* _Excerpted text_
When things aren’t going well, the last thing you want to do is write that monthly or quarterly investor update. Your metrics are down. That big partnership fell through. You’re three months behind on the product roadmap. Maybe you’re thinking, “I’ll just wait until next month when we close that deal” or “I’ll send an update once we have better news to share.”
Stop right there.

This is exactly backwards. And here’s why you need to send those updates especially when times are tough:
#1. Send Them So You Aren’t Alone
Being a founder is lonely. Period. And it’s loneliest when things are hard.
Your team doesn’t need to hear all your fears about the business. Your spouse or partner is already stressed hearing about the same problems every night. Your friends who aren’t founders don’t really get it.
But your investors? They signed up for this. They literally wrote you a check knowing that most startups go through multiple near-death experiences. They’ve seen it before. Many of them have lived it themselves.
When you send that honest update about how tough things are, something magical happens. Within 24 hours, you’ll start getting emails back. “Been there. Here’s what worked for us.” Or “Let me intro you to someone who solved exactly this problem.” Or simply “Hang in there. This is normal. You’ve got this.”
I’ve seen this play out hundreds of times. The founder who thinks they’re alone with an insurmountable problem sends an update, and discovers that three of their investors faced the identical issue. One makes an intro that becomes a game-changing hire. Another shares a playbook that cuts the problem-solving time in half.
You’re not alone. But you have to let people in.
#2. Send Them to Keep You Honest, So You Don’t Hide from Bad News
Here’s an uncomfortable truth: founders are really good at lying to themselves.
“Churn is a little high this month, but it’s just seasonal.”
“Sales are slow, but we’ve got a huge pipeline building.”
“We’re burning more than planned, but revenue will catch up next quarter.”
When you don’t have to write it down and send it to people who actually understand SaaS metrics, it’s easy to spin a story in your head where everything is basically fine. Just one or two quarters away from breaking through.
But when you have to put it in an investor update? When you have to write “MRR is down 8% this quarter” or “Burn rate is $450K/month and we have 11 months of runway”? That’s different. That’s real.
The act of writing the update forces you to confront reality. It creates accountability. Not to your investors necessarily, but to yourself.
I remember talking to a founder who told me he avoided sending updates for four months because he “didn’t want to worry investors.” When he finally sent one, he realized he’d been in denial about his unit economics for almost half a year. The update forced him to admit that his customer acquisition cost had crept up 60% while his average contract value stayed flat. That’s not a problem you solve with “more hustle.” That’s a problem you solve with an actual plan.
The update got him honest with himself. And that honesty saved the company.
#3. Send Them So You Don’t Spend All the Cash and Get Nowhere
This one is tactical and critical.
When you’re sending regular updates with actual numbers, you create a forcing function for disciplined financial management. You have to look at your burn rate every month. You have to track your runway. You have to think about whether your spend is actually moving the business forward or just keeping you busy.
I’ve watched companies die not because they ran out of money, but because they ran out of time. They spent 18 months and $3M learning that their current approach didn’t work, and then they had 3 months of runway left to figure out something new. That’s not enough time.

* _Problem set_
(1) In the piece on investor updates, by what percentage had the customer acquisition cost of the founder who avoided updates for four months crept up?
(2) Pick up the piece on sending investor updates during hard times at the point where it stops, keeping its voice.

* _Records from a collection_
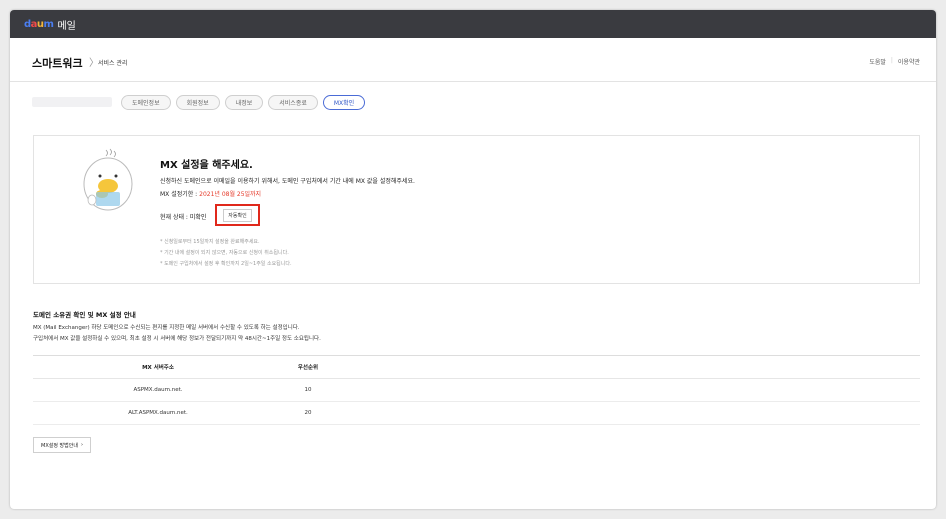 The height and width of the screenshot is (519, 946). What do you see at coordinates (108, 180) in the screenshot?
I see `mascot-illustration` at bounding box center [108, 180].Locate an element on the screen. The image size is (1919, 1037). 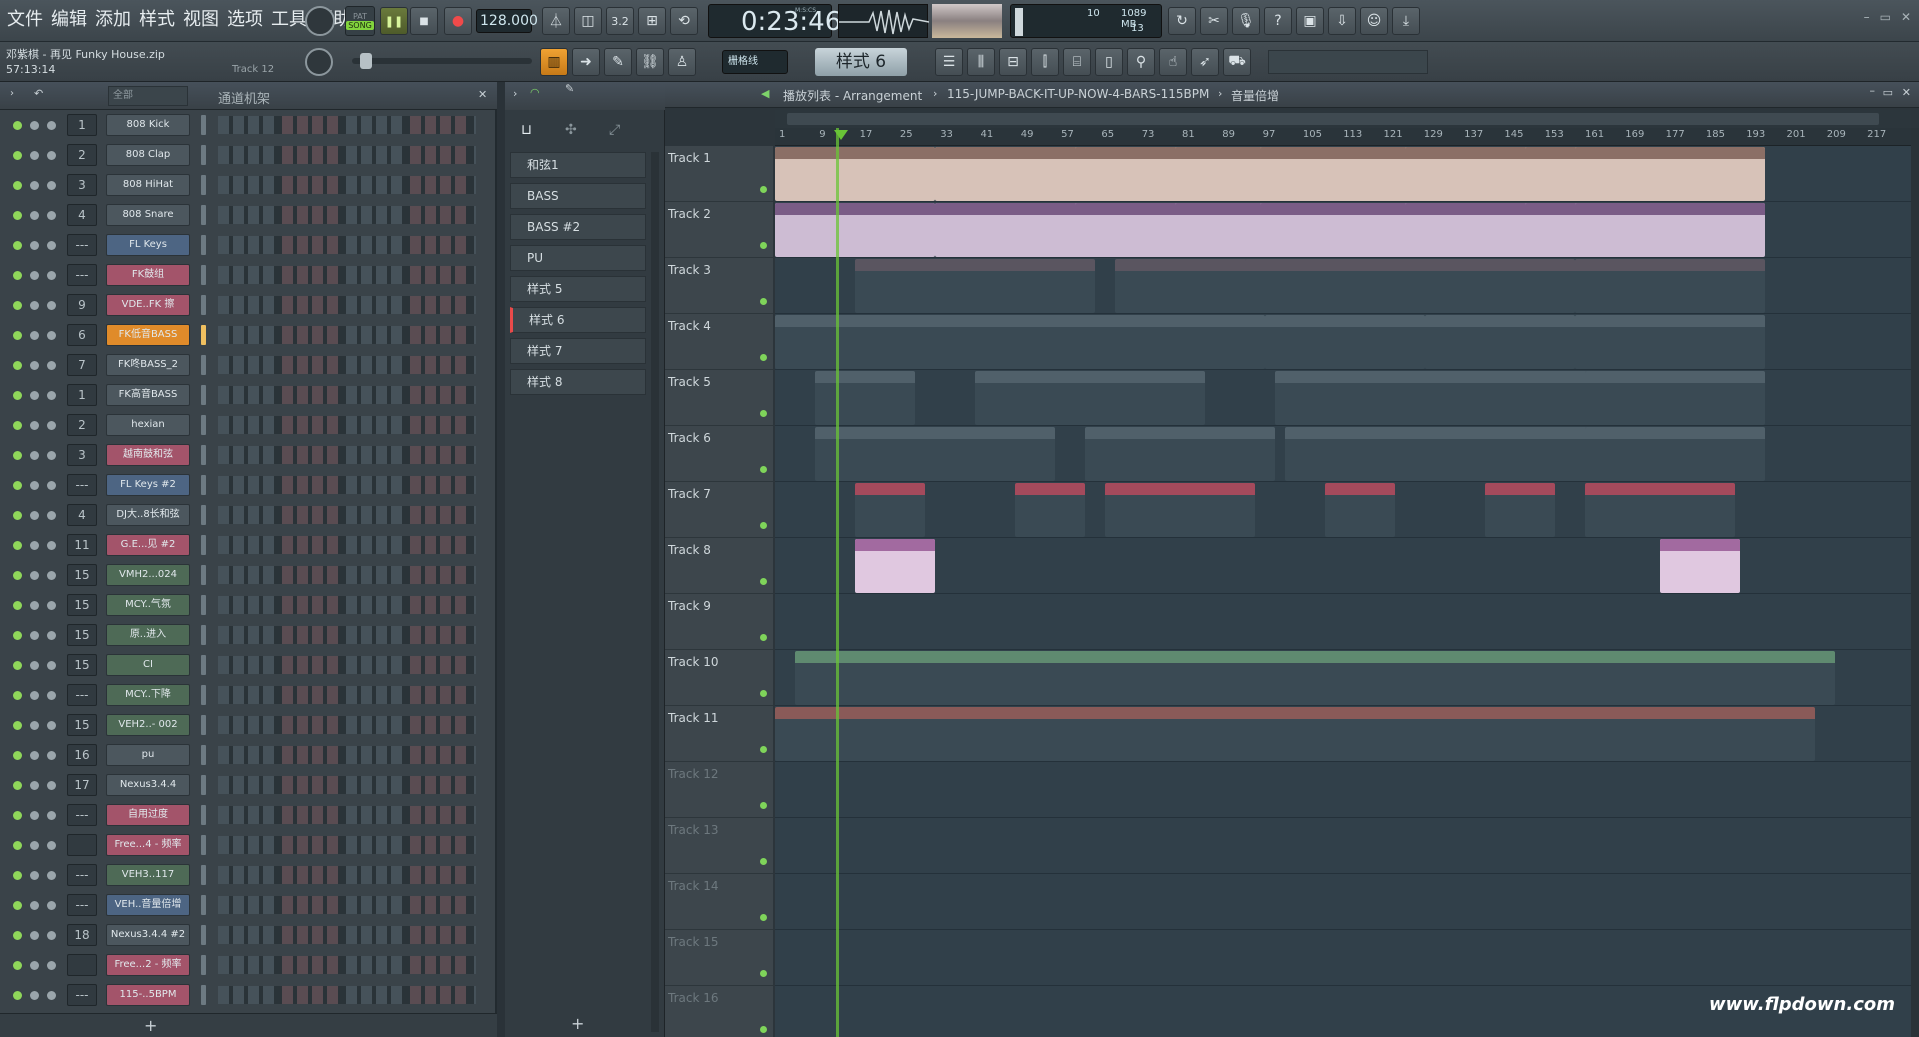
channel-row: 3 808 HiHat is located at coordinates (248, 185).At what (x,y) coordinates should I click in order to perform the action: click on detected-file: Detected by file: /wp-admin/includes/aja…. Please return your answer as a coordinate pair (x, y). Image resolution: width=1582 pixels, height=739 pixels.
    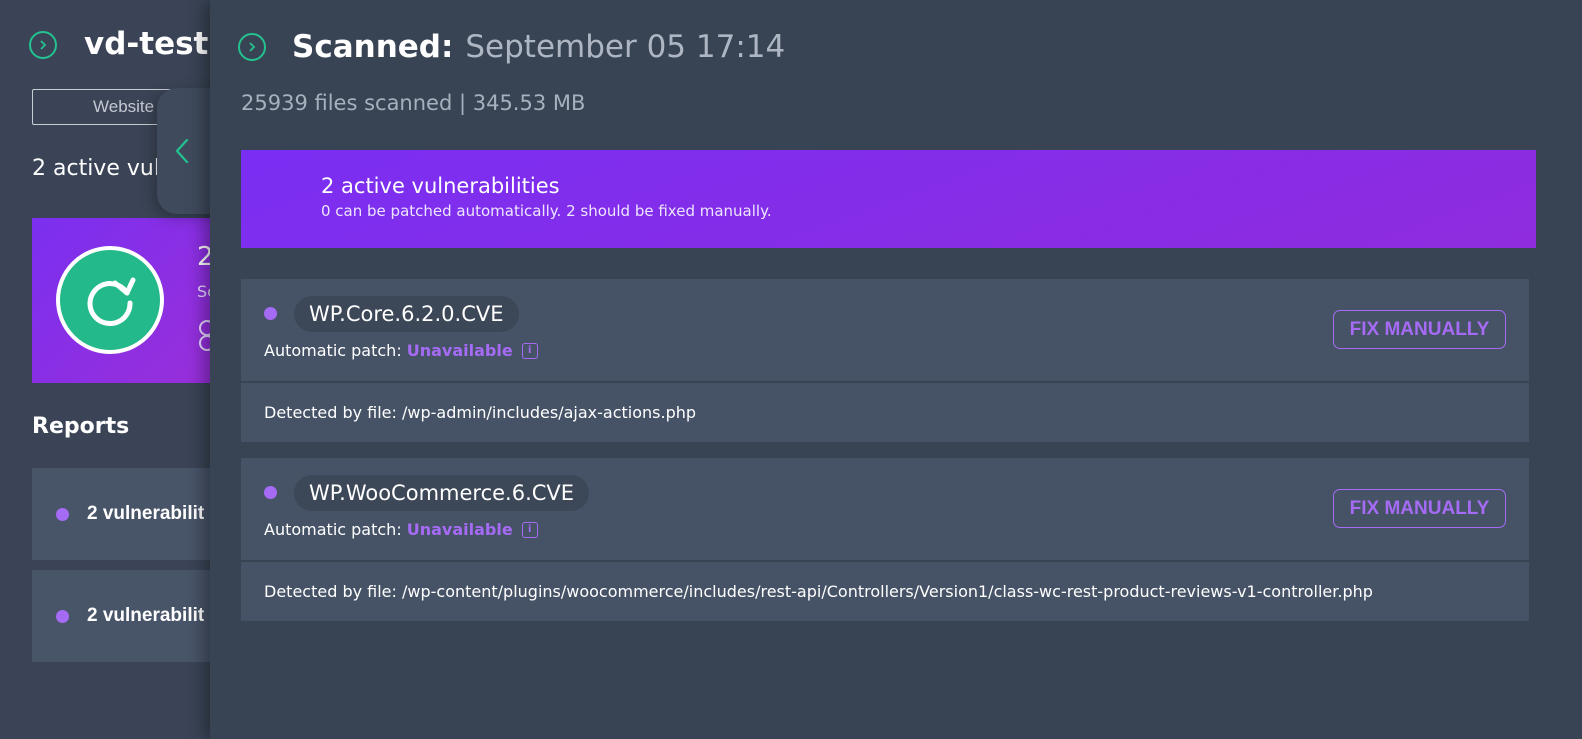
    Looking at the image, I should click on (885, 412).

* _Set of answers_
(1) 60%

(2)
Regular updates with financial metrics create checkpoints. “We’re at $50K MRR, burning $200K/month, we have 15 months of runway.” Three months later: “$65K MRR, burning $220K/month, 12 months of runway.” Three months after that: “$72K MRR, burning $240K/month, 9 months of runway.”
See what’s happening there? MRR is growing, but slowly. Burn is creeping up. The ratio is wrong. You’re not going to make it to cash flow positive before you run out of money.
When you write this down every month or quarter, you spot these patterns early. Early enough to make a change. Cut the burn. Accelerate revenue. Raise a bridge round. Whatever you need to do.
When you don’t send updates? You wake up one day with 4 months of runway and panic. You spend the next 3 months frantically fundraising instead of fixing the business. And in month 4, you shut down.
The updates aren’t just communication. They’re your financial alarm system.
#4. Send Them Because You’d Want One If You’d Written the Check
Here’s the simplest reason of all, and maybe the most important:
Put yourself in your investors’ shoes.
You just invested $500K, or $1M, or $5M in a company. That money represents a meaningful bet for you, your fund, your LPs. You spent weeks doing diligence. You passed on other deals to do this one. You believe in this founder and this vision.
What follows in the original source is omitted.